_Requirement_
Every single entry must be restated word for word.
Given data below:
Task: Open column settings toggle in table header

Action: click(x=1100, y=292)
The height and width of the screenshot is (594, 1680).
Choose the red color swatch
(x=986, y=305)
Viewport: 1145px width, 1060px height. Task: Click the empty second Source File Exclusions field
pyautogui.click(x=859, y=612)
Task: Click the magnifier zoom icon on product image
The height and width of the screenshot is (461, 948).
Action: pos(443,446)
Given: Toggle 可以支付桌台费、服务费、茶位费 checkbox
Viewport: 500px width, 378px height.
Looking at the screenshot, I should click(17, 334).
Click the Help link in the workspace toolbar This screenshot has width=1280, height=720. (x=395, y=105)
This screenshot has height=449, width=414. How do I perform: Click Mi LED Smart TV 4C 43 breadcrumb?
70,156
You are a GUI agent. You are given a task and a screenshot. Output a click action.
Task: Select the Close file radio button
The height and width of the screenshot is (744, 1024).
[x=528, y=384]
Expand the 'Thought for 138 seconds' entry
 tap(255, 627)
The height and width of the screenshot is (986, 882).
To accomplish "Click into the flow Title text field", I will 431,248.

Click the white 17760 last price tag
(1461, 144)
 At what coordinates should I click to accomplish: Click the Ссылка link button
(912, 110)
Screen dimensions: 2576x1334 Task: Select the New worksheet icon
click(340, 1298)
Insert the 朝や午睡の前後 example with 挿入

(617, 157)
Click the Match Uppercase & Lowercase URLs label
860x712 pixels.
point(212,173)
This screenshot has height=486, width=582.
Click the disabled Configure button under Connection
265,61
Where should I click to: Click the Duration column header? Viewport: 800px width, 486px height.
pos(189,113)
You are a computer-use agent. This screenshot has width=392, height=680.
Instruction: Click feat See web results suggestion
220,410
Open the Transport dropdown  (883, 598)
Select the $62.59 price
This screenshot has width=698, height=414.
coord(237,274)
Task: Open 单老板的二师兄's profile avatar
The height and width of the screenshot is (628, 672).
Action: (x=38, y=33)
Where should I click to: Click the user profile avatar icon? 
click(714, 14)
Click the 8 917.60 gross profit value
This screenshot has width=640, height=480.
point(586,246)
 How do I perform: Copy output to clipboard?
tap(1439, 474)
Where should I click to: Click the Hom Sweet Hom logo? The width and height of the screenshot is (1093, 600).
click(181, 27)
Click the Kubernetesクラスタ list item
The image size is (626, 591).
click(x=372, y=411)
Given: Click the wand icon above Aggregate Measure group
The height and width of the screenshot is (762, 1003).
End of Given data.
_Written response_
Task: Open column settings toggle in table header

Action: click(x=1100, y=292)
The height and width of the screenshot is (594, 1680).
Choose the red color swatch
(x=986, y=305)
Viewport: 1145px width, 1060px height. Task: Click the empty second Source File Exclusions field
pyautogui.click(x=859, y=612)
Task: Click the magnifier zoom icon on product image
The height and width of the screenshot is (461, 948).
Action: pos(443,446)
Given: Toggle 可以支付桌台费、服务费、茶位费 checkbox
Viewport: 500px width, 378px height.
Looking at the screenshot, I should click(17, 334).
Click the Help link in the workspace toolbar This screenshot has width=1280, height=720. (x=395, y=105)
This screenshot has height=449, width=414. How do I perform: Click Mi LED Smart TV 4C 43 breadcrumb?
70,156
You are a GUI agent. You are given a task and a screenshot. Output a click action.
Task: Select the Close file radio button
The height and width of the screenshot is (744, 1024).
[x=528, y=384]
Expand the 'Thought for 138 seconds' entry
 tap(255, 627)
The height and width of the screenshot is (986, 882).
To accomplish "Click into the flow Title text field", I will 431,248.

Click the white 17760 last price tag
(1461, 144)
 At what coordinates should I click to accomplish: Click the Ссылка link button
(912, 110)
Screen dimensions: 2576x1334 Task: Select the New worksheet icon
click(340, 1298)
Insert the 朝や午睡の前後 example with 挿入

(617, 157)
Click the Match Uppercase & Lowercase URLs label
860x712 pixels.
point(212,173)
This screenshot has height=486, width=582.
Click the disabled Configure button under Connection
265,61
Where should I click to: Click the Duration column header? Viewport: 800px width, 486px height.
pos(189,113)
You are a computer-use agent. This screenshot has width=392, height=680.
Instruction: Click feat See web results suggestion
220,410
Open the Transport dropdown  (883, 598)
Select the $62.59 price
This screenshot has width=698, height=414.
coord(237,274)
Task: Open 单老板的二师兄's profile avatar
The height and width of the screenshot is (628, 672).
Action: (x=38, y=33)
Where should I click to: Click the user profile avatar icon? 
click(714, 14)
Click the 8 917.60 gross profit value
This screenshot has width=640, height=480.
point(586,246)
 How do I perform: Copy output to clipboard?
tap(1439, 474)
Where should I click to: Click the Hom Sweet Hom logo? The width and height of the screenshot is (1093, 600).
click(181, 27)
Click the Kubernetesクラスタ list item
The image size is (626, 591).
click(x=372, y=411)
Given: Click the wand icon above Aggregate Measure group
The height and width of the screenshot is (762, 1003).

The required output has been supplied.